Amor es una de esas películas sencillas en apariencia (dada su
puesta en escena y la aparición de muy pocos actores), pero con numerosos
detalles que revelan la eficacia y el talento de Michael Haneke en la
dirección. El prólogo ya nos plantea un enigma: las autoridades irrumpen en una
casa que, al parecer, apesta, y encuentran a una anciana muerta en la cama;
nosotros, los espectadores, sabemos que en el mismo piso debería haber un
hombre, el marido, pero no está, o la cámara no lo muestra. La pregunta que
queda es: ¿dónde está el anciano?
Tras ese prólogo, Haneke nos enseña la
vida rutinaria de un matrimonio de ancianos burgueses: se arreglan, van a un
concierto, toman una copa, cenan… su existencia es pacífica y agradable. Pero
en seguida, igual que los bomberos irrumpen en su casa en las primeras escenas,
la enfermedad irrumpe en sus vidas y se cuela en el hogar, lo que significa,
como en cada enfermedad degenerativa, que todo va a mutar, desde la disposición
de las habitaciones (sobrecoge ese plano fijo en el que dos operarios colocan
la cama electrónica de hospital, modelo de cama que conozco bien porque dos
mujeres de mi familia pasaron sus últimos días en una similar) hasta las
rutinas de los ancianos (ahora ya no hay ritual para irse al teatro o a un
concierto: ahora el ritual consiste en cómo apañárselas ambos, con la mujer
medio paralizada y el hombre teniendo que acostarla, cambiarle los pañales o
facilitarle los movimientos por el piso).

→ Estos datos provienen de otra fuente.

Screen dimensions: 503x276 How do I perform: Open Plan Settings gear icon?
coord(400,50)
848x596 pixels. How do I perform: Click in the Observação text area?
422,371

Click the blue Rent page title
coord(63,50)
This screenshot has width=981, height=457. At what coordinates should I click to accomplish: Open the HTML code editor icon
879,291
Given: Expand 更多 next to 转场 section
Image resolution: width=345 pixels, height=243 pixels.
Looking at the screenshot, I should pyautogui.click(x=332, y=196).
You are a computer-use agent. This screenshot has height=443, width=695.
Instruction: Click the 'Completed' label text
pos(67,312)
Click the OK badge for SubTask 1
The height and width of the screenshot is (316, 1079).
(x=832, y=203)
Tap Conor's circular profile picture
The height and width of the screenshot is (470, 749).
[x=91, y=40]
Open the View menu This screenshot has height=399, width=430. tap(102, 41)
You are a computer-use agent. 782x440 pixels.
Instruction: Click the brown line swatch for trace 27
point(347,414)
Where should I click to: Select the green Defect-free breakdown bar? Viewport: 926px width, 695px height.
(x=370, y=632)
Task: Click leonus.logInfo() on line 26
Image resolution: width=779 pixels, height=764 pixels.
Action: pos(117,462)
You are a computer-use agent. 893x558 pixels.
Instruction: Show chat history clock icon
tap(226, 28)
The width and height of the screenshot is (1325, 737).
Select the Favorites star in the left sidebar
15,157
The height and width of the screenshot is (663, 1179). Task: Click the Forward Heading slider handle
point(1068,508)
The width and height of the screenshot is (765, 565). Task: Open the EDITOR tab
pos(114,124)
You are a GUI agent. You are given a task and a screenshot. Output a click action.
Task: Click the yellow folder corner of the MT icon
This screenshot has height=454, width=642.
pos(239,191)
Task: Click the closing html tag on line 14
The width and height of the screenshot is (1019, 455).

En su notable crítica para el número de
enero de Dirigido Por, Israel Paredes apunta, entre otras cosas, lo siguiente: Sí,
Amor puede llegar a producir rechazo. Y en este rechazo encontramos gran
parte de lo que Haneke busca con su propuesta, evidenciar que entre gran parte
de la sociedad europea (y cuanto más burguesa, todavía más) la vejez se ha
convertido en una suerte de tabú del que nadie quiere hablar. Porque Amor
no sólo habla de la enfermedad en el último tramo de la existencia de una
persona (encarnada con naturalidad por Emmanuelle Riva, que logra algo muy
difícil: parecer una enferma de verdad en sus reacciones, mostrándose irascible
o estimulando nuestra piedad, dependiendo de la situación), sino que también
nos habla de la dificultad de ser viejo (y ahí entra el espléndido Jean-Louis
Trintignant, sobre quien recae el peso de la película y cuya interpretación es
de Oscar aunque no lo hayan nominado: un viejo que se mueve despacio, que está
cada vez más solo, al que le cuesta horrores incluso capturar a una paloma que
se cuela en casa).
Y todo esto lo filma Haneke con esos
planos fijos que son característicos en su obra, como si fuera un voyeur que
quizá disfrute del espectáculo de la decadencia, o que simplemente nos planta
ahí para que digamos: Es la vida, no hay máscaras ni mentiras, es lo que
sucede cuando iniciamos el declive. En ocasiones, incluso, parece que
estemos ante una película de terror. Un peliculón, pues, se mire por donde se
mire (aunque, eso sí, bastante duro, como suele ser el cine de este cineasta).
Cierro con estas palabras de Israel Paredes, en la misma revista: Haneke
muestra cómo la enfermedad es rápida aunque morirse es sumamente lento, algo
que el cine normalmente ha olvidado o soslayado convenientemente.